The above peaks of transmission spectrum are grouped one by one to observe whether there is negative refraction imaging. It is found that when the refractive index increases to 2.8, the overall transmittance decreases obviously and the reflection increases. Therefore, only the transmission spectra of the Sunflower lens with 17, 13, 9 and 5 layers and refractive indexes 1.6, 2 and 2.4 were calculated, respectively. The relative intensity I_p is listed as shown in

Table 1. Parameters of effective convergence points corresponding to different layers.
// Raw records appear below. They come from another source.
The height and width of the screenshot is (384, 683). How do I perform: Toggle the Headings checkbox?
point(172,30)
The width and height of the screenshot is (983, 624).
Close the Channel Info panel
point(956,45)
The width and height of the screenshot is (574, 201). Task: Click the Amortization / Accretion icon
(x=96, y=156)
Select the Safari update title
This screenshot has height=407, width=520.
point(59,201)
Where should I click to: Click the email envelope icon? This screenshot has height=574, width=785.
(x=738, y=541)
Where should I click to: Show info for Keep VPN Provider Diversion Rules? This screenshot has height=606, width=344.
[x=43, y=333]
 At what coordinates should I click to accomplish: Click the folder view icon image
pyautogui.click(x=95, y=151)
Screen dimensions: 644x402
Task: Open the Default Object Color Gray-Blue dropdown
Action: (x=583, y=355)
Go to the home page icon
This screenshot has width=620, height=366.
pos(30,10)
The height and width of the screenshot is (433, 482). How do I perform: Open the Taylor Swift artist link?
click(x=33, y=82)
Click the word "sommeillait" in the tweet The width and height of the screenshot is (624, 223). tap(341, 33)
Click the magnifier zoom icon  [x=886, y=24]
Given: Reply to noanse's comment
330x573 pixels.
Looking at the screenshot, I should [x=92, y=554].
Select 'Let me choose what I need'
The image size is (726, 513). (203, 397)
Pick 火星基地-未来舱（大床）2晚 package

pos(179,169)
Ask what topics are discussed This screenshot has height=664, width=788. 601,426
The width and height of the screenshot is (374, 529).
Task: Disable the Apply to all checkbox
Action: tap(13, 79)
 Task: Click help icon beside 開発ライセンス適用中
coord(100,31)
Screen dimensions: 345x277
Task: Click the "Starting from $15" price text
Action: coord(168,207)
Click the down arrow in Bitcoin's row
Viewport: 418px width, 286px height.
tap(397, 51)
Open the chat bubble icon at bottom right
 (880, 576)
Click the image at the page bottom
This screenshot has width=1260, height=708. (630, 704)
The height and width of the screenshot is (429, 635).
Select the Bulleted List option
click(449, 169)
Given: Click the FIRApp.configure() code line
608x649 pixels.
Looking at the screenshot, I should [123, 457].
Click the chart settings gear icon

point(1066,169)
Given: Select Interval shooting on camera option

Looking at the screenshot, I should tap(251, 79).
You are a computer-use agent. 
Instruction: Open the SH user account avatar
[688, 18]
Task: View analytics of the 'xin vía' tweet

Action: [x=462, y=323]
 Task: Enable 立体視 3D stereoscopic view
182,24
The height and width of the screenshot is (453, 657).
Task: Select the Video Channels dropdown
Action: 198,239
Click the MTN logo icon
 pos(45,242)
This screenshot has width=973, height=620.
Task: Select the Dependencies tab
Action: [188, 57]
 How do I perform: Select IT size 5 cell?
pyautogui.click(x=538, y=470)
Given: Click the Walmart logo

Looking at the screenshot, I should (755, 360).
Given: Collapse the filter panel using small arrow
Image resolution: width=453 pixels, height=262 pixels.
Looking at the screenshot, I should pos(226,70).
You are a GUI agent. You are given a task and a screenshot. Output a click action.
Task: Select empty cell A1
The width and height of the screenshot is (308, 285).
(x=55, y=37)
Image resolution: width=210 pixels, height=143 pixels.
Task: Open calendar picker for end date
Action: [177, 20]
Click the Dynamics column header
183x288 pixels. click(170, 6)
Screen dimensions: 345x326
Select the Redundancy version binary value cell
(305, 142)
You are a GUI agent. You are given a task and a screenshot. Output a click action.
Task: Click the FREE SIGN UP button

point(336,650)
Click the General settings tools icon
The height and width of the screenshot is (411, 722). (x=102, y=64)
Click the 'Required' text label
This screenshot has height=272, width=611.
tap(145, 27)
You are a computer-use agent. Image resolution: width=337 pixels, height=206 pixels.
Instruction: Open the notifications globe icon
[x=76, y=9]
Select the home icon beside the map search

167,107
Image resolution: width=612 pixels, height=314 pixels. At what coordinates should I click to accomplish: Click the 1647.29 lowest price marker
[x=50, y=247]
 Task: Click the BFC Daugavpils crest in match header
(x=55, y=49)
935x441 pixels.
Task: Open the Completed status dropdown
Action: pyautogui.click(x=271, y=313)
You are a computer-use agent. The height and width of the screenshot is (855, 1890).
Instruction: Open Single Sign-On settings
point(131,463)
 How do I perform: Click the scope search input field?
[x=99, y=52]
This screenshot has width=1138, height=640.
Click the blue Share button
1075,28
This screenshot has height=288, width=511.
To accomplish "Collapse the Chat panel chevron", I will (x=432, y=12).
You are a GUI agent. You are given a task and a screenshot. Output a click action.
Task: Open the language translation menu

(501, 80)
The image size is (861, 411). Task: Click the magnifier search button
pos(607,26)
Layers	The Refractive Index (n)	Wavelength (µm)	Ip (arb. Units)
17	1.6	1.36	32
17	2	1.55	4
13	1.6	1.65	24
13	2	1.75	8
13	2.4	1.9	5
9	1.6	1.5	56
9	1.6	1.6	48
9	1.6	1.7	46
9	2	1.7	52
9	2	1.8	56
9	2	1.9	60
5	1.6	0.7	1
5	2	1.66	4

.

According to the data analysis in Table 1, it could be concluded that when the number of layers is nine, there are more effective values with better efficiency. Therefore, in the following discussion, the number of layers is fixed at nine for discussing. The intensity distribution diagram with nine layers, refractive index 1.6 and wavelength 1.7 µm is shown in Figure 3. An interesting pattern could be found from Table 1: focusing occurs at 5, 9, 13 and 17 layers with 4 layers apart. From the literature [16], we know that changing the thickness of the lens not only affects the stable focusing phenomenon of the lens, but also affects the focusing imaging characteristics of the lens to point light source. In the region where the focusing phenomenon can occur, changing thickness will affect the surface condition of the lens, thus affecting the image intensity, image quality and image distance of the lens, which do not change monotonously with the lens thickness. Its fundamental cause or physical mechanism is that because of the two-dimensional photonic crystal structure of the quasi periodicity, when the thickness of the lens is monotonously changed, the arrangement of scatters on the front and back surfaces does not change regularly. As a result, when the light wave from the point light source propagates to the front surface of the lens, its wavefront will split in different directions, that is, a large number of photons will scatter in different directions on the surface and the lens. As a result, the intensity, width and direction of the two-photon beam emanating from the surface behind the lens are not regular and, finally, the image intensity, image quality and image distance of the point light source from the lens do not change monotonously. However, the focus phenomenon is not due to the thickness of the lens or the specific conditions of the surface, because it can produce an obvious two-photon beam. For the two-dimensional photonic quasicrystal plate lens with the parameters set by us, the thickness that can produce the focusing phenomenon is at and near the corresponding thickness of the main channel that can produce the annular photon flow. In other words, the farther away from these thicknesses, the farther away from the main channel of annular photon flow, the less easily the focusing phenomenon is produced.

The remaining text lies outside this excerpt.